Rewrite everything in the listing below, from the line containing "Given: Expand the hidden system tray arrow" down to the end, as a numbered list. Skip blank lines and leave out the pictures.
=== Material provided ===
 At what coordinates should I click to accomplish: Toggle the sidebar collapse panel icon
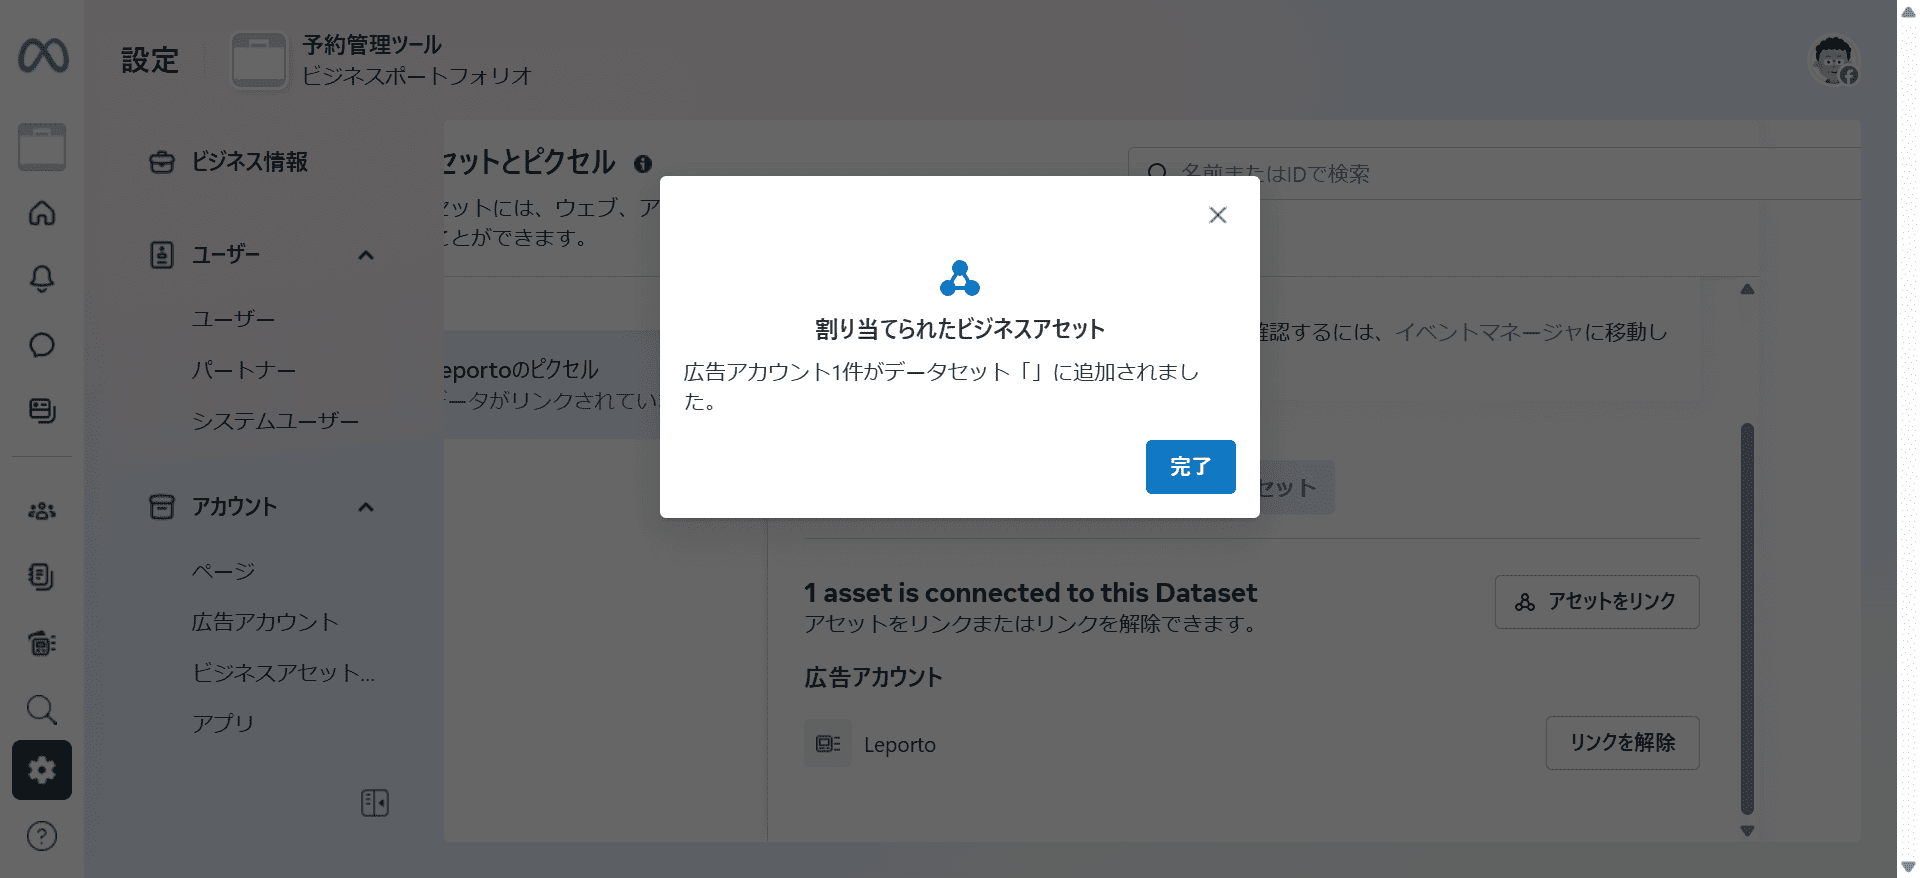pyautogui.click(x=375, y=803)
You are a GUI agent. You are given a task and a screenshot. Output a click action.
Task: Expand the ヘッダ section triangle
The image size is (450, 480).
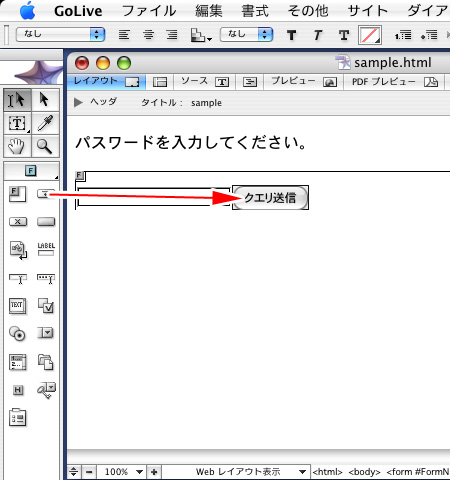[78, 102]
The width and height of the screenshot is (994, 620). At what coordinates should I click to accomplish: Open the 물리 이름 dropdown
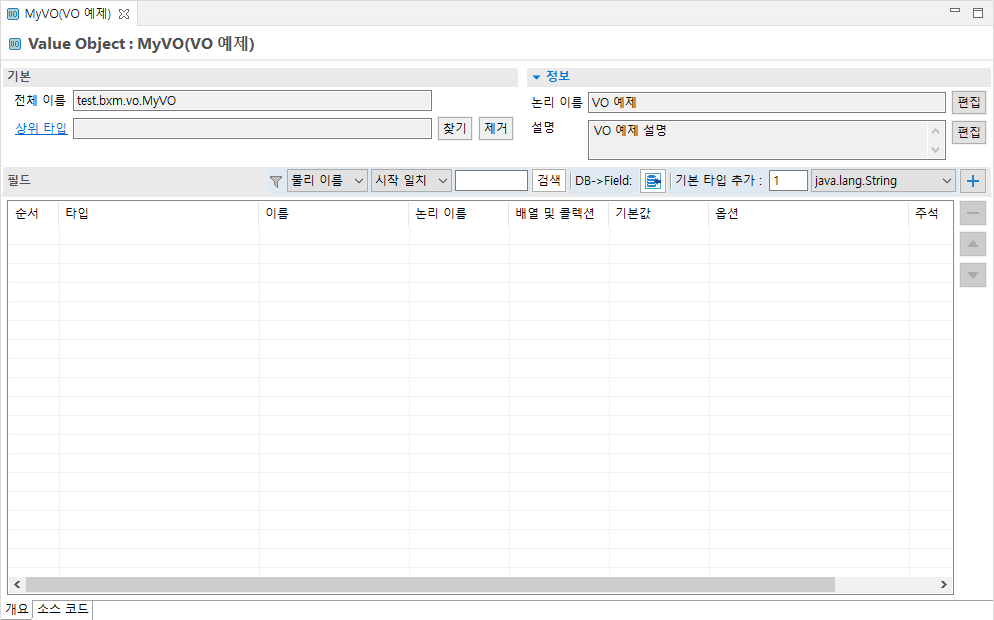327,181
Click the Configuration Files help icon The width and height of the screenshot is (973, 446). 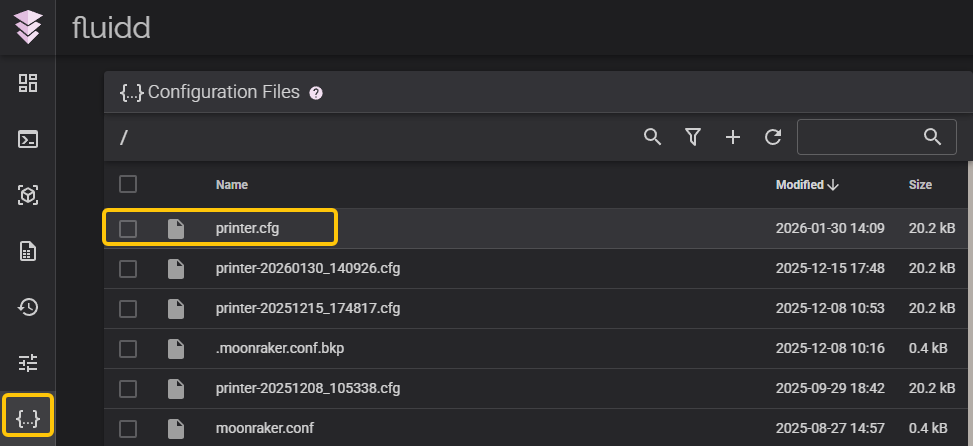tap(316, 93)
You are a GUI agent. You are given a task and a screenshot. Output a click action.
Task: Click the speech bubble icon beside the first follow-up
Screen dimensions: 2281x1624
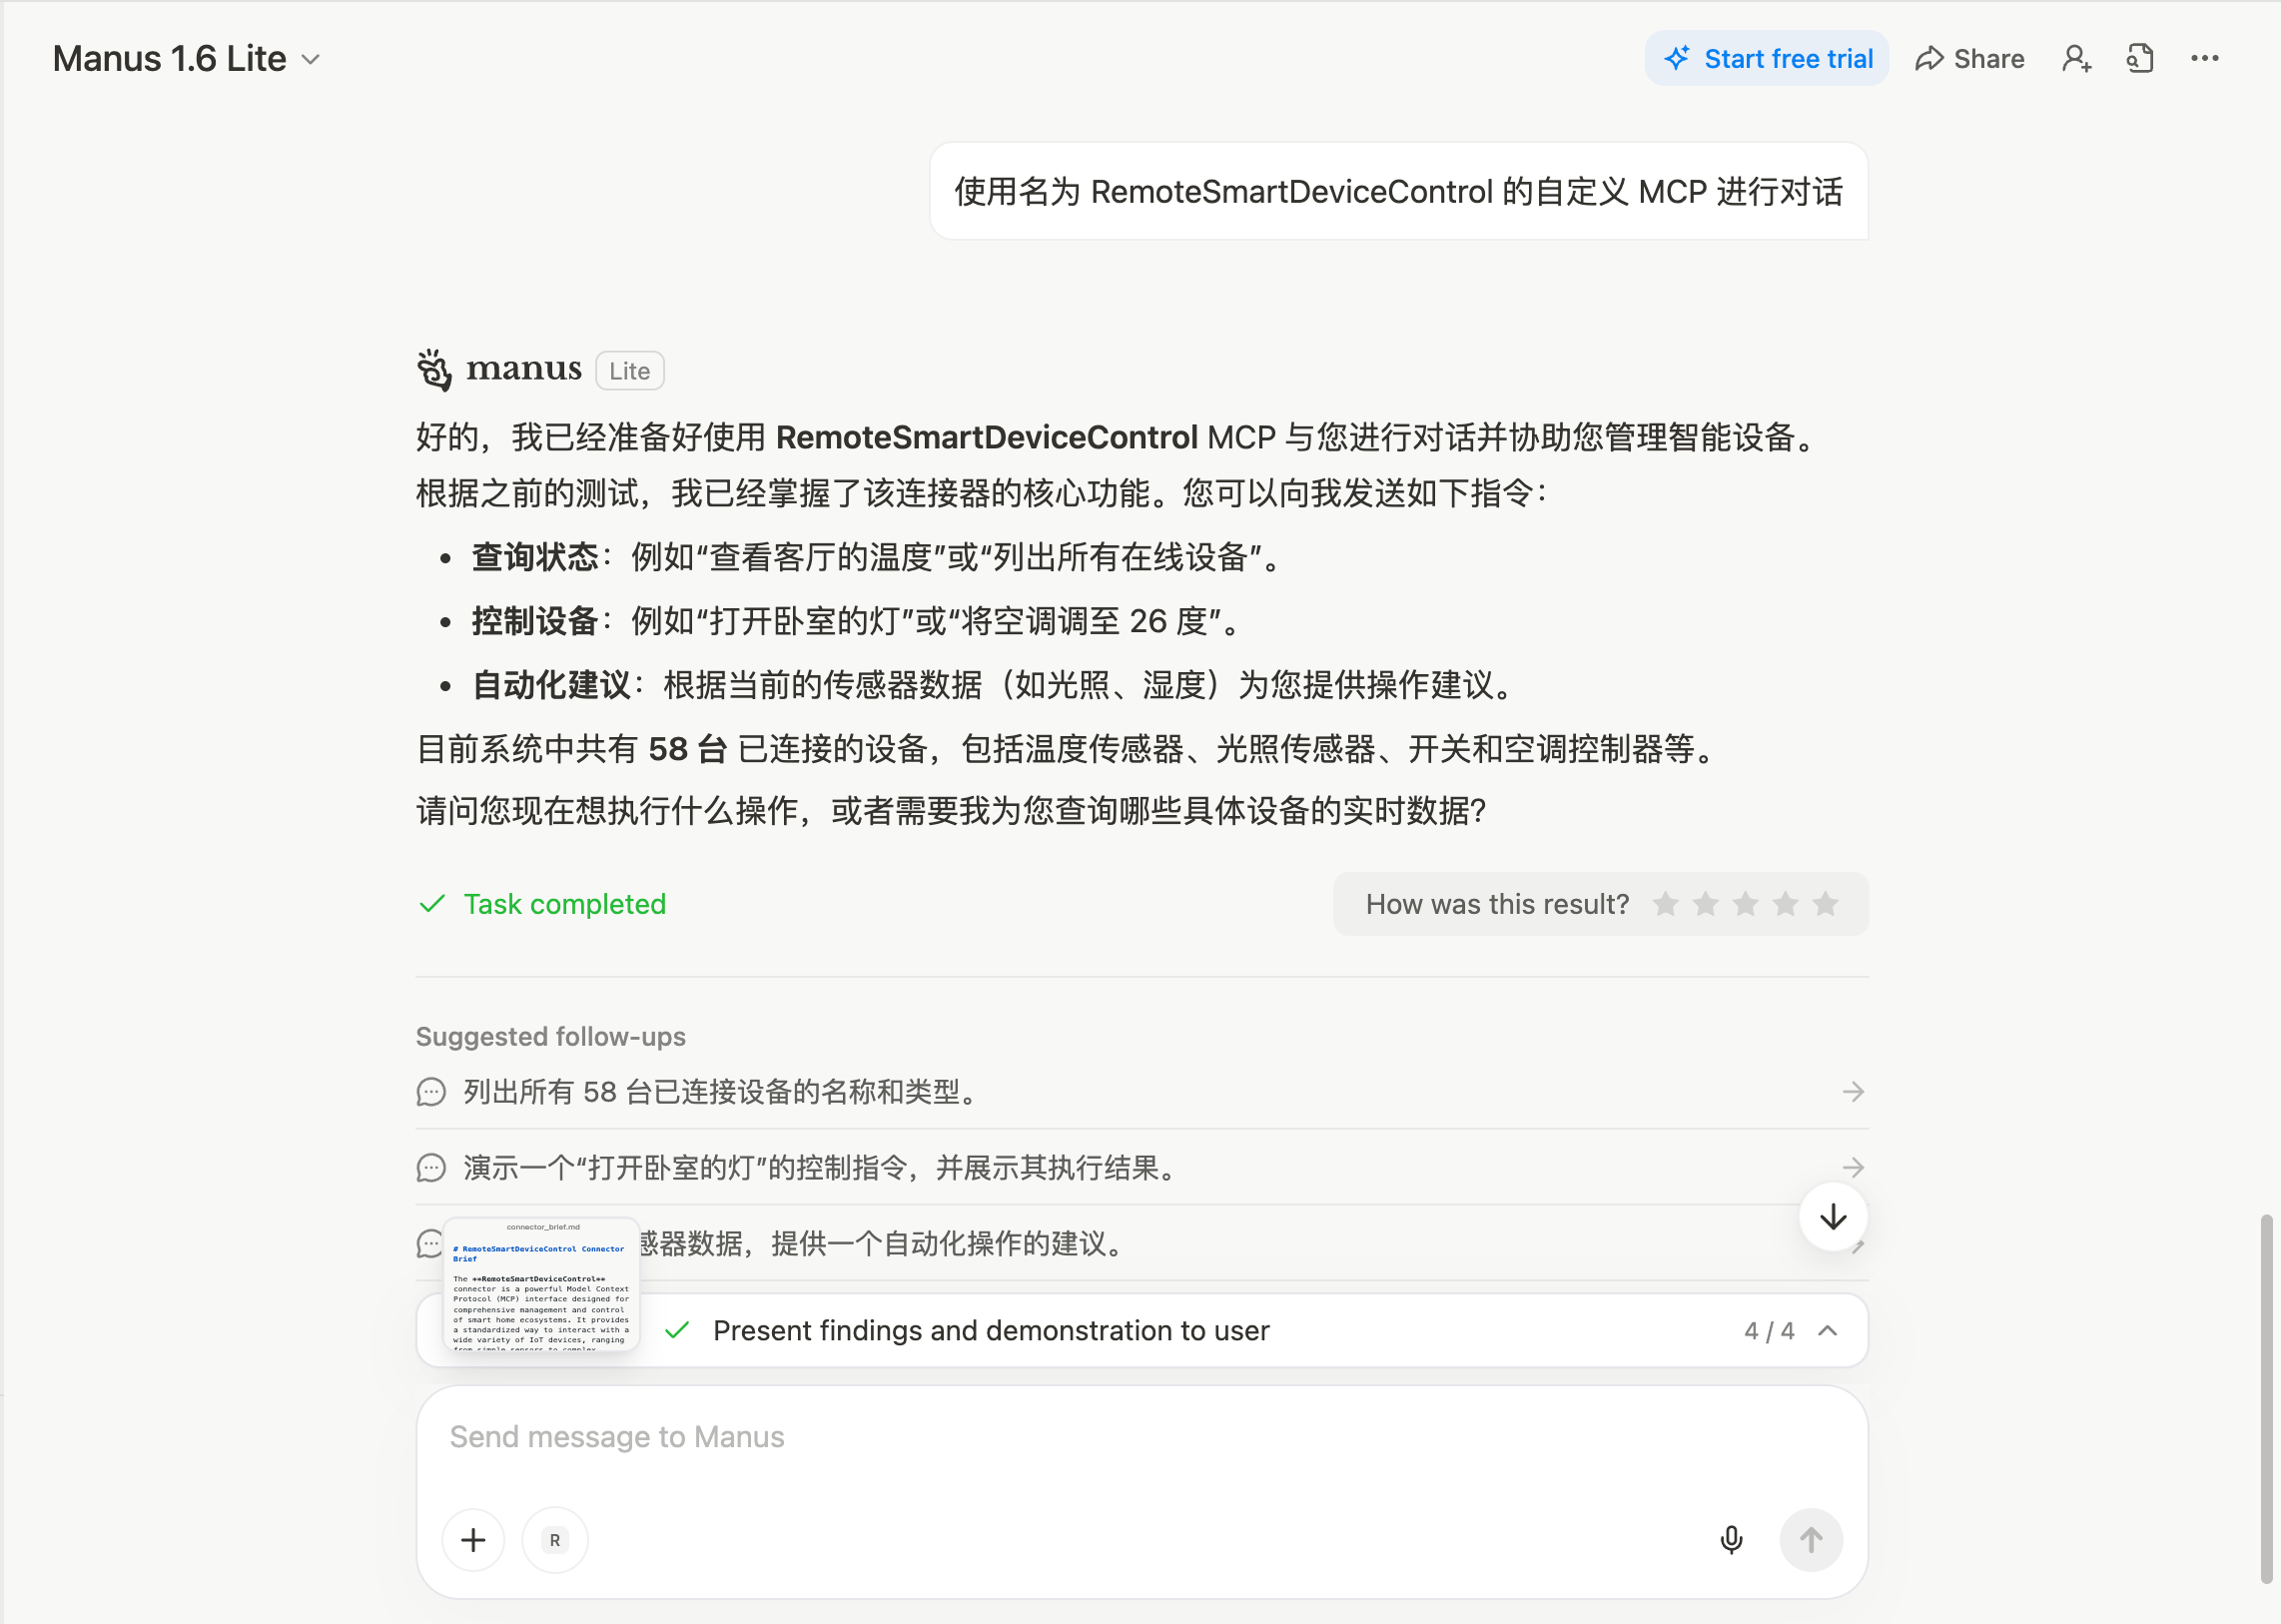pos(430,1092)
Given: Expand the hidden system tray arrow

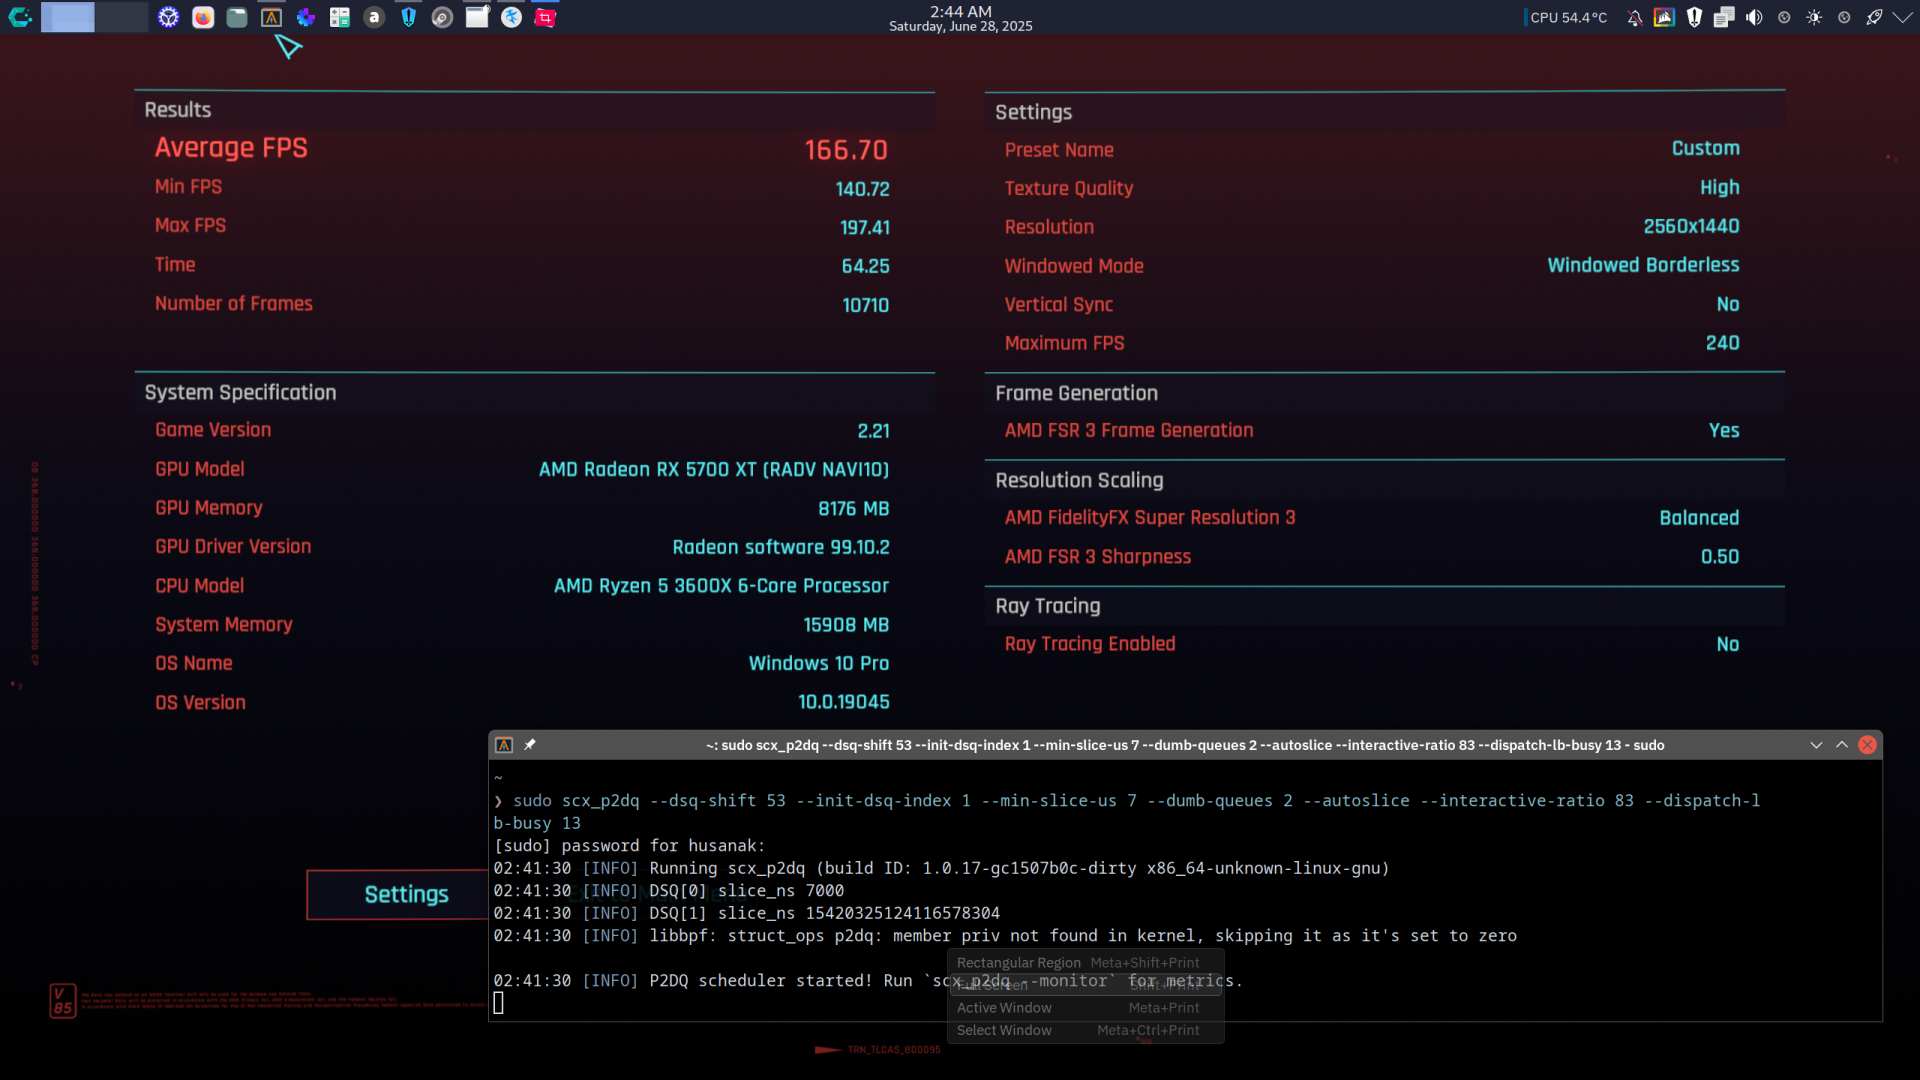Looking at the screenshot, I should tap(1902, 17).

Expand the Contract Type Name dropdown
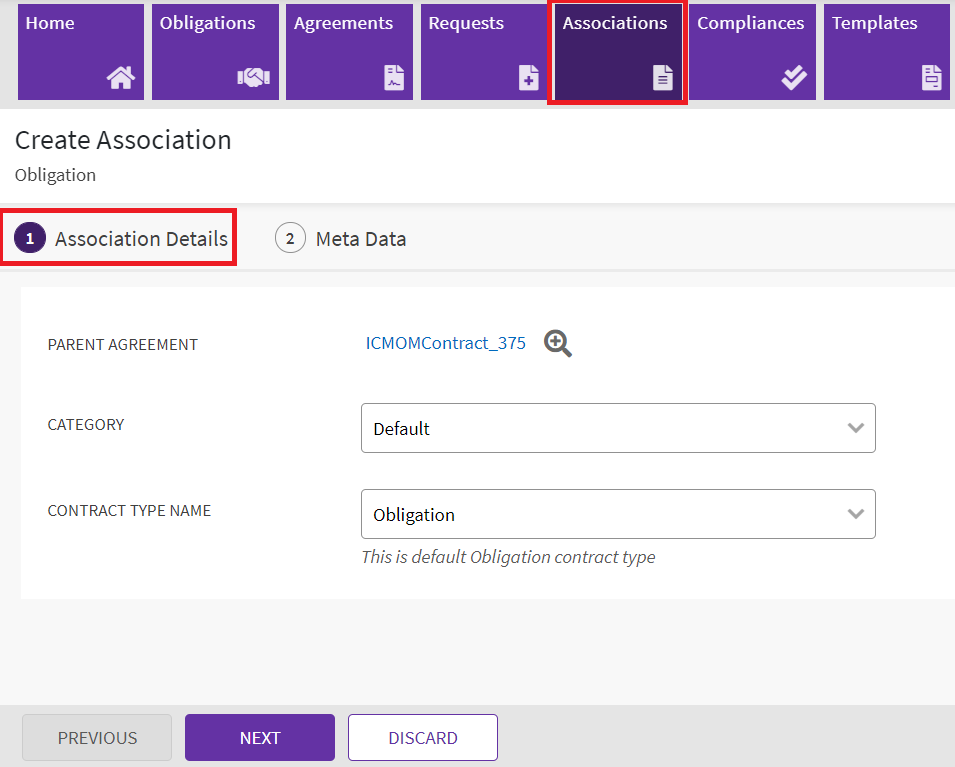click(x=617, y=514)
===
- [Solution for this problem]
1. Given: Expand the hidden system tray arrow
2. Looking at the screenshot, I should tap(1902, 17).
3. Expand the Contract Type Name dropdown
4. click(x=617, y=514)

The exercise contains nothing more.